Does anyone else think that Ed DeMarco is the lone voice of reason in Washington when it comes to housing? In the last couple of months, he’s taken two important, very smart, but politically dangerous stands on housing policy. Recently, the FHFA announced that it would take action against municipalities that used eminent domain to seize underwater mortgages. In addition, the FHFA announced that it would not allow permanent principal reductions on loans backed by Freddie or Fannie.
Both positions are undeniably in the best long-term interest of the housing market. The argument against eminent domain is obvious. One of the biggest, current problems with the housing market is the almost total absence of the private market in loan securitization. One of the primary reasons for this is uncertainty regarding the impact of current and future regulations and legislation.
Adding the risk of eminent domain to an already chaotic regulatory environment would almost surely further delay the reemergence of private securities and would almost as certainly reduce the availability of lending to the housing market. Why would any sane lender continue making new loans with the risk that a municipality could seize the loan if property values decline?

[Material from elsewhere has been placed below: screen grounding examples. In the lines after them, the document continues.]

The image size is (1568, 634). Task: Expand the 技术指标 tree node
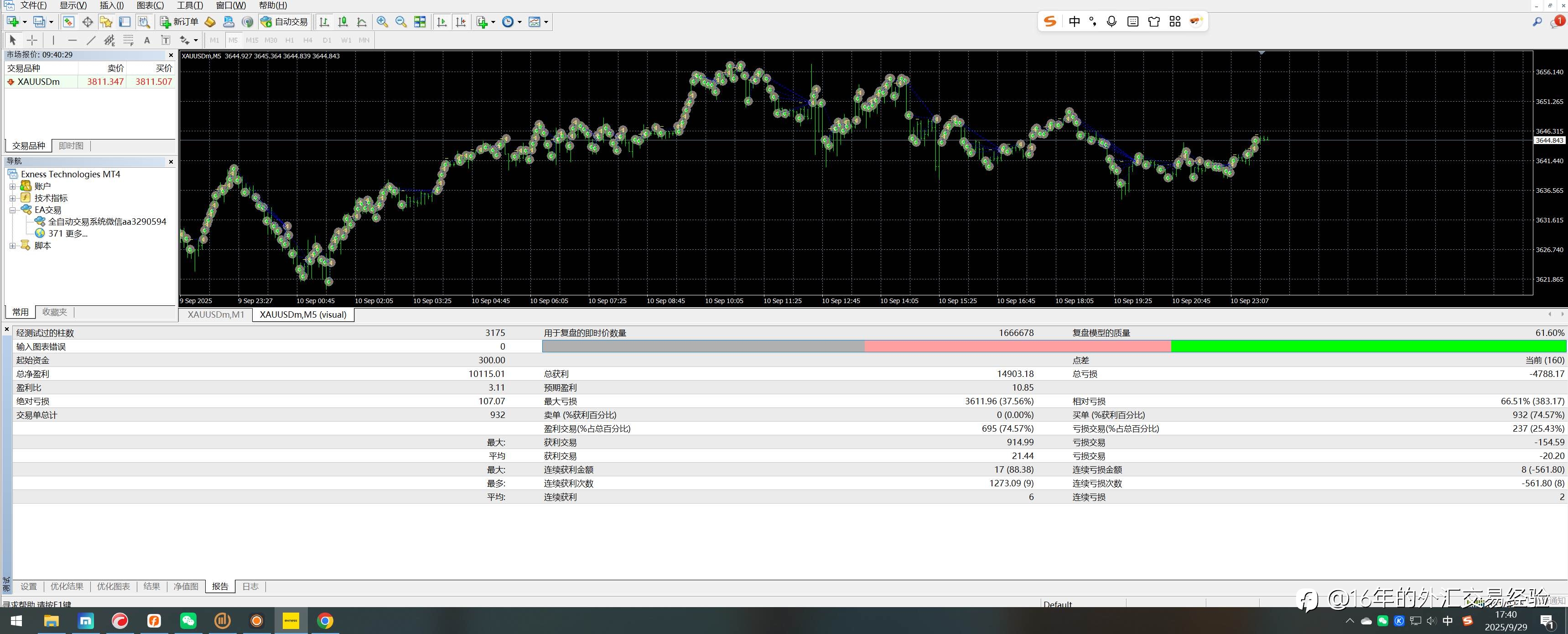click(12, 198)
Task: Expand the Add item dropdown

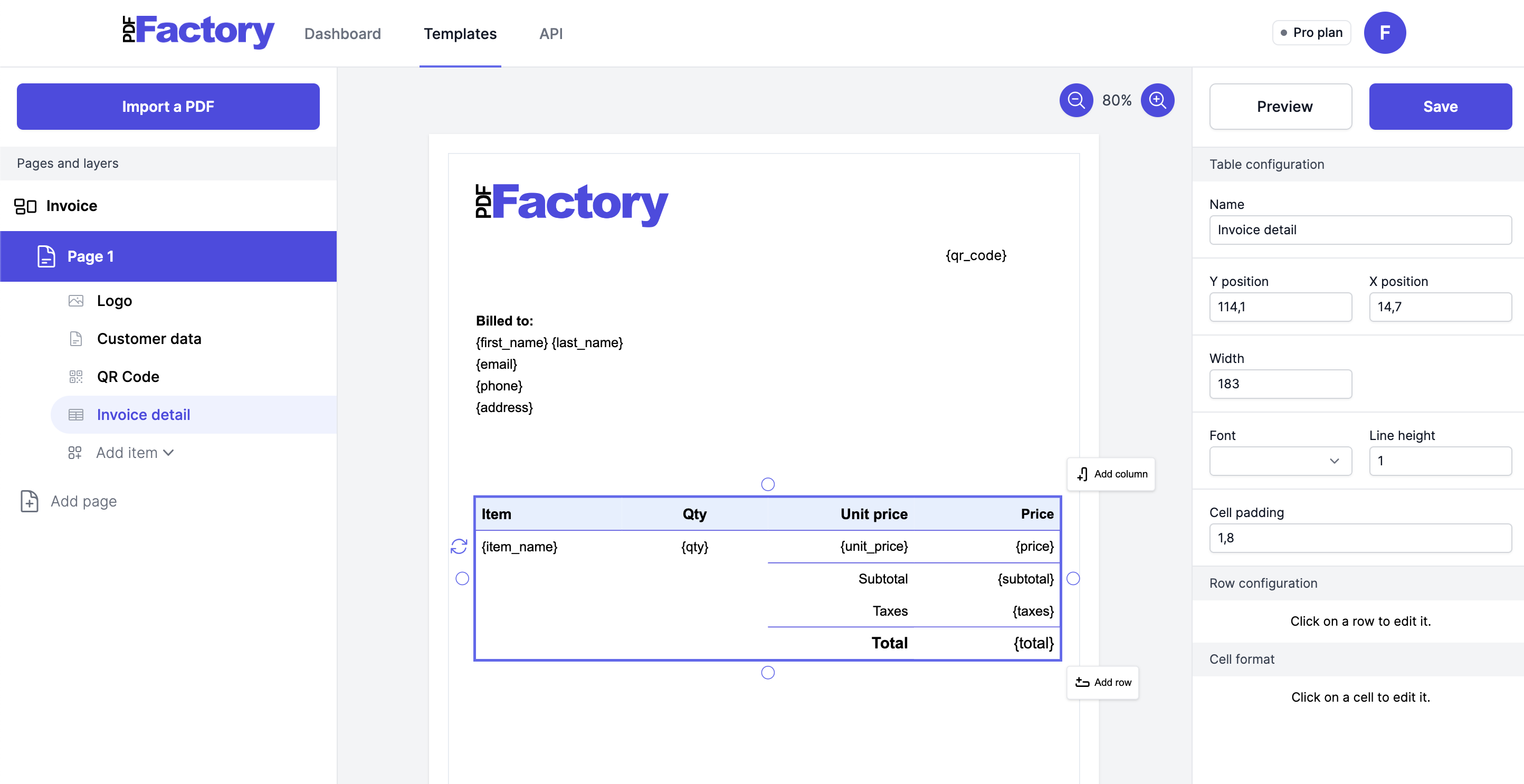Action: point(169,452)
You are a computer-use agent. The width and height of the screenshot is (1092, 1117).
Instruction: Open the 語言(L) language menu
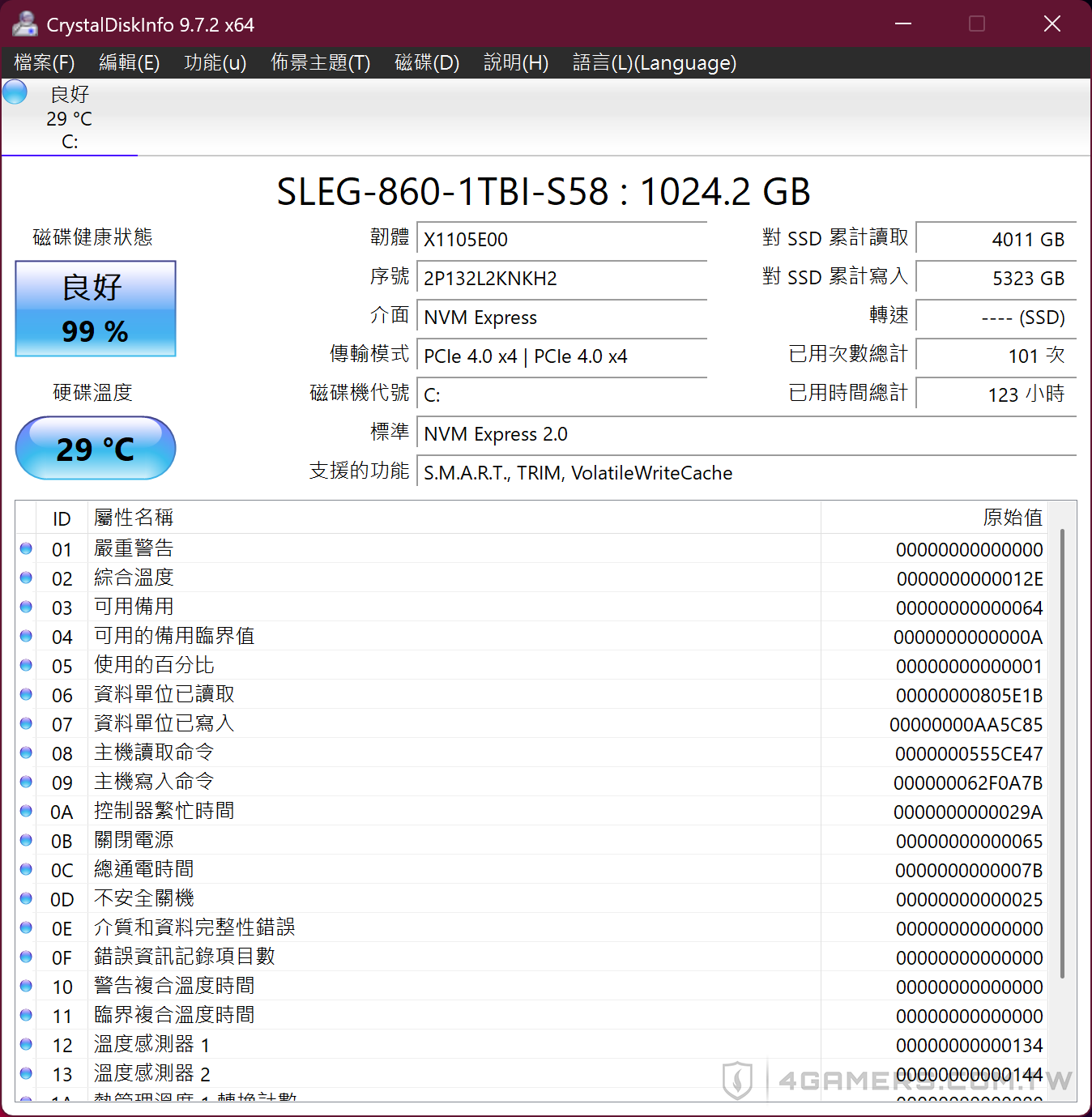655,62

The argument for principal reductions is just as weak. Yes, reducing principal for borrowers who are underwater might increase the probability that some delinquent borrowers would start to pay their mortgages again. However, the percentage of underwater mortgages that are current is vastly larger than those that are delinquent. For whatever reason, most borrowers with underwater loans have decided that they want to keep their properties and have continued to make their house payments. What about borrowers who still have positive equity, but lost value in the housing decline? If there is free money available, aren’t both of these groups as deserving of it as the first? How do these groups compare with borrowers who bought their homes with no down-payments and are now upside-down and delinquent?
In recent months, we have started to see some indications that the housing market is getting healthier. In some markets, we’ve seen better resale activity and stabilizing prices. We are still in a very precarious situation, however. The problem is that we are also in the midst of an election cycle and pandering to voters who are concerned about housing values is an easy way to garner votes. Recently, the current administration floated another proposal for refinancing borrowers who are even further underwater than those targeted by previous programs.
In my first economics class, I was exposed to the concept of risk and reward. Higher risks should generate higher rewards (or interest). My personal belief is that there was never anything wrong with subprime lending. The problem was that somewhere along the way, the GSEs, the rating agencies, Wall Street and lenders forgot the relationship between risk and interest rate. High-risk loans were priced at essentially the same price as vanilla, conforming product. We’re living through the results of that mistake and now politicians are proposing the same formula.
Anyway, my hat is off to Mr. DeMarco. He is a rare commodity these days! I only hope that principles and intelligence win in Washington.